[Task requirements] Reproduce the passage on scAnalyzeR word for word, starting at "In this study, we" and ending at "(CSC) marker expressions.".

[Excerpted passage]

● ● ● ●

To alleviate the aforementioned research gaps, we developed scAnalyzeR (scRNA-seq Analyzer), which provides a wide range of functionalities with an interactive graphical user interface for analyzing scRNA-seq data. It covers a comprehensive workflow including dataset uploading, data preprocessing (discarding low-quality samples, and outlier detection and removal), normalization, highly variable gene (HVG) identification, cell clustering, differential gene expression analysis, data visualization (dimension reduction plot, violin plot, feature plot, heatmap, dynamic principal component analysis [PCA] plot, and correlation plot), pathway enrichment analysis, and pseudotime trajectory construction. Moreover, scAnalyzeR is completely dockerized,17,18 thus users will not be required to install any dependencies. It also allows users to analyze large-scale scRNA-seq datasets.
In this study, we developed our comprehensive scRNA-seq analysis tool and compared its performance with other scRNA-seq analysis pipelines with graphical interface. The comparison of scAnalyzeR and the other tools was in terms of comprehensiveness of functionalities, ease of usage and flexibility, and execution time. To illustrate the usefulness of scAnalyzeR in cancer research, we analyzed our in-house liver cancer scRNA-seq dataset. Intriguingly, tumor cells stratified according to multiple liver cancer stem cell (CSC) marker expressions.

● ● ● ●

[Source material]
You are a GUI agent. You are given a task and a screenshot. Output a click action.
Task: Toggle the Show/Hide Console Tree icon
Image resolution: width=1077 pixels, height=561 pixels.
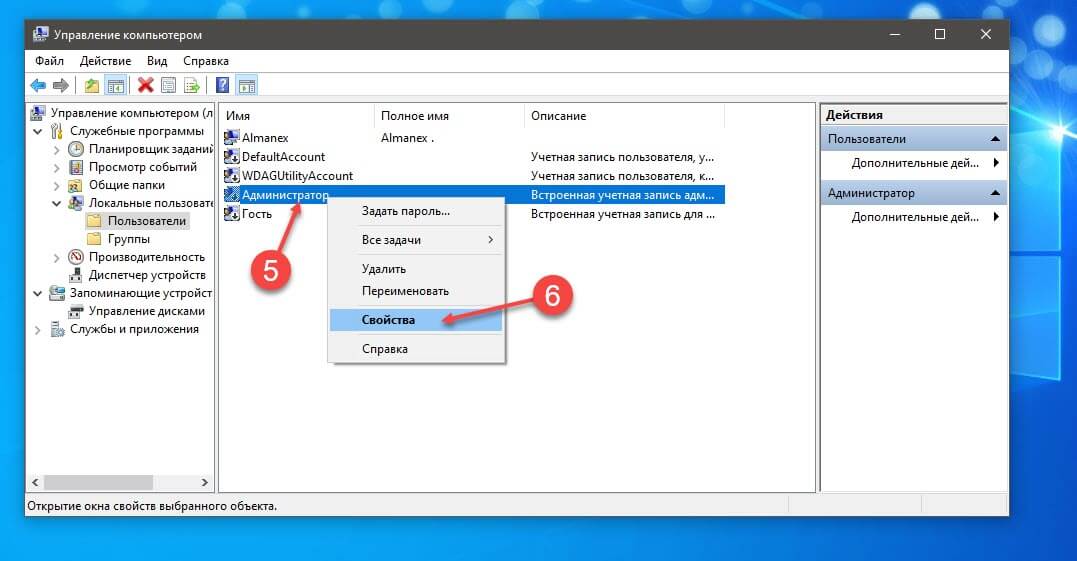tap(116, 86)
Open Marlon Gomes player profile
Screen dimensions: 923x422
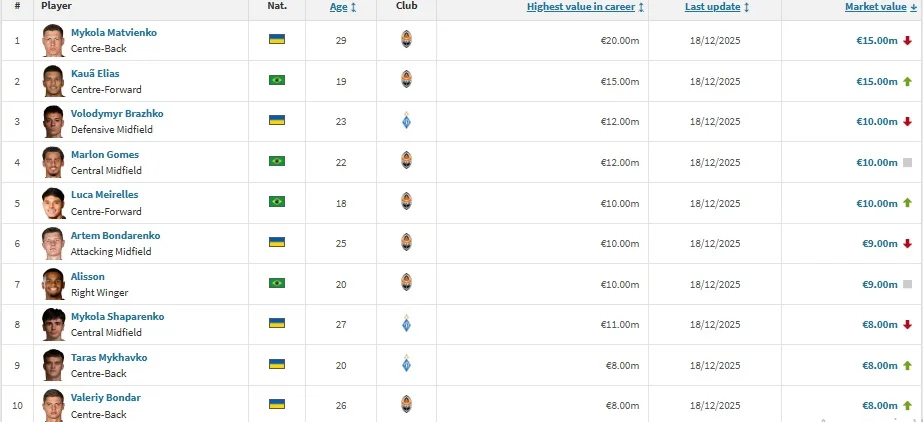105,155
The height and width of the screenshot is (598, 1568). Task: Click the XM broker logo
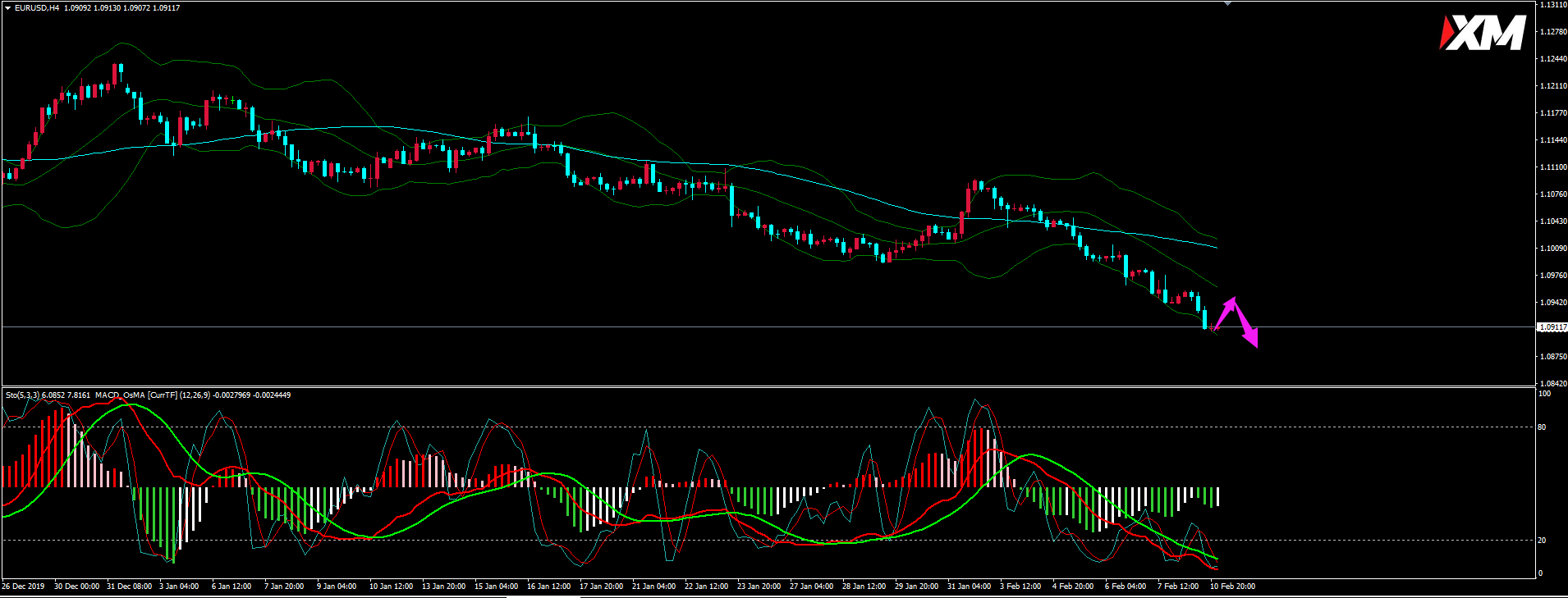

● ● ● ●

[Your response]
In this study, we developed our comprehensive scRNA-seq analysis tool and compared its performance with other scRNA-seq analysis pipelines with graphical interface. The comparison of scAnalyzeR and the other tools was in terms of comprehensiveness of functionalities, ease of usage and flexibility, and execution time. To illustrate the usefulness of scAnalyzeR in cancer research, we analyzed our in-house liver cancer scRNA-seq dataset. Intriguingly, tumor cells stratified according to multiple liver cancer stem cell (CSC) marker expressions.